*DOCUMENT SECTION:*

========

Moreover, if not to simulate the probabilistic feasibility of the Darwinian “search” function, what is the purpose of evolutionary computer algorithms such as Dawkins’ Weasel or Lenski’s Avida? The evolutionary informatics lab lists several peer-reviewed publications which evaluate the probabilistic plausibility of Darwinian theory (and find it wanting).
Further, Sean B. Carroll makes a probabilistic argument in his book, The Making of the Fittest, in his discussion of evolutionary convergence. He begins by introducing “some hard evidence from the evolution of ultraviolet vision in birds.” He continues, “In four different orders, there are both ultraviolet sensing and violet-sensing species. This means that the switch between violet-sensing and UV-sensing capabilities must have evolved at least four separate times. The difference between birds is always correlated with a particular amino acid, at position 90 in their short wavelength (SWS) opsin; birds with a serine in this position are tuned to violet, birds with a cysteine here are tuned to UV.”
Carroll explains that “this amino acid is encoded by DNA positions 268-270 in the text of the birds’ SWS opsin genes. Close scrutiny of the DNA text of the birds’ SWS opsin gene reveals that the difference between serine and cysteine involves just a single letter of the DNA text at position 268.”
So, in the case of switching from a violet-sensing opsin to an ultra-violet sensing opsin, you need a mutation at position 268 and this must have occurred independently four times. Carroll then reaches for the calculator in an attempt to reassure us that convergent evolution is not only probable, but “abundantly so”.
The figures used in the calculation are as follows:
Average per-site rate of mutation = 1 per 500,000,000 bases.
Number of copies of the gene = 2 copies
Number of offspring produced per year = estimated to be at least 1 million offspring per year.
Because there are 2 copies of the gene, we can cut the average per-site rate of mutation to 1 per 250,000,000 offspring.
There are three possible mutations at the locus (A to T, A to C and A to G). Only A to T will create a UV-shifting Cysteine. Assuming that the probability of each mutation is similar, this means that one out of three mutations at this locus will cause the switch. Thus, one A to T mutation will occur in roughly 750 million birds.

========

*WHAT TO WORK ON:*
a) Do these statements agree with the passage about ultraviolet vision in birds? (i) The switch between violet-sensing and UV-sensing evolved at least four separate times. (ii) Birds with a cysteine at position 90 are tuned to violet. (iii) Only an A to G mutation will create a UV-shifting cysteine. For each one, answer yes or no and quote the words of the passage that decide it.
b) Keep writing the passage about ultraviolet vision in birds, starting right after its last sentence.

*DATASET ENTRIES:*
========

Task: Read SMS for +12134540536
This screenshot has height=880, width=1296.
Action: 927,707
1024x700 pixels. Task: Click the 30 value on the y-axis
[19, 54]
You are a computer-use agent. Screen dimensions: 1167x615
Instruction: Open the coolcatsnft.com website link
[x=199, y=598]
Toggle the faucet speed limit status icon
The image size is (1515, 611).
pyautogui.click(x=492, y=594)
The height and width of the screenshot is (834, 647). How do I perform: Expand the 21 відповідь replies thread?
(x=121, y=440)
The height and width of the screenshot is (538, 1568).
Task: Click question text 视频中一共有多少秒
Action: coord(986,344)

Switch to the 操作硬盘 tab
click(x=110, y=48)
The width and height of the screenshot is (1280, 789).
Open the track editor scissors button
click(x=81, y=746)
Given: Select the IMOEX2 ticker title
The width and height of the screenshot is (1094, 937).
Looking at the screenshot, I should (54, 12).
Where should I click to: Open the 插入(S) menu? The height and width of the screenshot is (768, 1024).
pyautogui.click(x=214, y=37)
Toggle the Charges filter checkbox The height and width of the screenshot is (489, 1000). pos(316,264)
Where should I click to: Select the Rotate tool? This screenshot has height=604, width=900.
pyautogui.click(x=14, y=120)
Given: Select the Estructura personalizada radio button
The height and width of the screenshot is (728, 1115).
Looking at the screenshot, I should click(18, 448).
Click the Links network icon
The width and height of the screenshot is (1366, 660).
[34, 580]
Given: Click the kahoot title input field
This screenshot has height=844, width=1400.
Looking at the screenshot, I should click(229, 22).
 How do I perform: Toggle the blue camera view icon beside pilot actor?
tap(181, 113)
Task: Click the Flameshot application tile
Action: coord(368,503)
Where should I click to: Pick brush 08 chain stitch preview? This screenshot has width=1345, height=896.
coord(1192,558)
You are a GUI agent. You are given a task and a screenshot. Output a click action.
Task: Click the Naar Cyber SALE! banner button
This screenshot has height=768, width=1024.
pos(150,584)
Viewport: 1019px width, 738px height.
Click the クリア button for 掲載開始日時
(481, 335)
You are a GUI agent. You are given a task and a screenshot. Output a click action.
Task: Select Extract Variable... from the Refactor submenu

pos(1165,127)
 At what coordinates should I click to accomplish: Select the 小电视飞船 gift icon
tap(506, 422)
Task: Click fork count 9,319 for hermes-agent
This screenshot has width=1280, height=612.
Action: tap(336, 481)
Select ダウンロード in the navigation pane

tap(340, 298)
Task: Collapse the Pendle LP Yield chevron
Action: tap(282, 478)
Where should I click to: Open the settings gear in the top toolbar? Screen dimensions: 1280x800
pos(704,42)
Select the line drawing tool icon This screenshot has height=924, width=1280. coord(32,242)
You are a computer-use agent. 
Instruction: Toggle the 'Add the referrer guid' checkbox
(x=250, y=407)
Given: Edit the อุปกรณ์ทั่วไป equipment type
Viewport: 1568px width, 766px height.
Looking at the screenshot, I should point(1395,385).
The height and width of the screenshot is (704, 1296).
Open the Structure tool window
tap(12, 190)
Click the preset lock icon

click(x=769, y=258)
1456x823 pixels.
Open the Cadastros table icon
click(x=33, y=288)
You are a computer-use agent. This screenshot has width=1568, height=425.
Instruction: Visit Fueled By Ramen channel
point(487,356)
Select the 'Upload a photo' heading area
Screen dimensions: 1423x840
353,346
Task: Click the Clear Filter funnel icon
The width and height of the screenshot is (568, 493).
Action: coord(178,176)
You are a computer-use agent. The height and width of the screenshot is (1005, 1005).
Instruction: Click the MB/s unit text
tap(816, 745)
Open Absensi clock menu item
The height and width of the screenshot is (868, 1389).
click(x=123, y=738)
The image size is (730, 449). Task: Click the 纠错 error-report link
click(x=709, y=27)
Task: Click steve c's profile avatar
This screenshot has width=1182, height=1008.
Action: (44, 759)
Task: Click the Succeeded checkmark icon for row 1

========

*RESULTS OF THE EXERCISE:*
a)
(i) Yes: "This means that the switch between violet-sensing and UV-sensing capabilities must have evolved at least four separate times."
(ii) No: "birds with a serine in this position are tuned to violet, birds with a cysteine here are tuned to UV."
(iii) No: "Only A to T will create a UV-shifting Cysteine."

b)
Carroll then factors in the number of offspring produced per year (taken as 1 million per year). When we divide this into the rate of one mutation per 750 million birds, the result is that the serine-to-cysteine switch will occur once every 750 years. Thus, Carroll argues, Darwinism may be rendered a plausible explanation for such convergence.
Is that not a probabilistic argument? I don’t find this argument very impressive (it cherry picks). But this should be sufficient to refute your claim that evolutionary biologists are not interested in evaluating probabilistic feasibility.
To this, I received no response.
Indeed, the whole discipline of population genetics is predicated on evaluating probabilistic feasibility (e.g. “How long will a certain variant take to appear and be fixed in the population given this population size and generation turn-over time?”). But it doesn’t end there. Darwinists are accustomed to making probabilistic arguments all the time in order to establish common ancestry (e.g. “What are the chances of these same parallel substitutions or element inserts occurring by convergence in independent lineages?”). Of course, when shared similarities can be explained by common descent, these similarities are taken as evidence for the descent model. On the other hand, when shared similarities cannot be explained by common ancestry, it is taken as evidence for convergent evolution. In chapter 5 of The Myth of Junk DNA, Jonathan Wells highlighted two papers (Balakirev and Ayala 2003; Khachane and Harrison 2009) in which similarities in pseudogenes (which cannot be explained by descent) are taken as presumptive evidence that those pseudogenes are functional. The whole argument is thus rendered circular.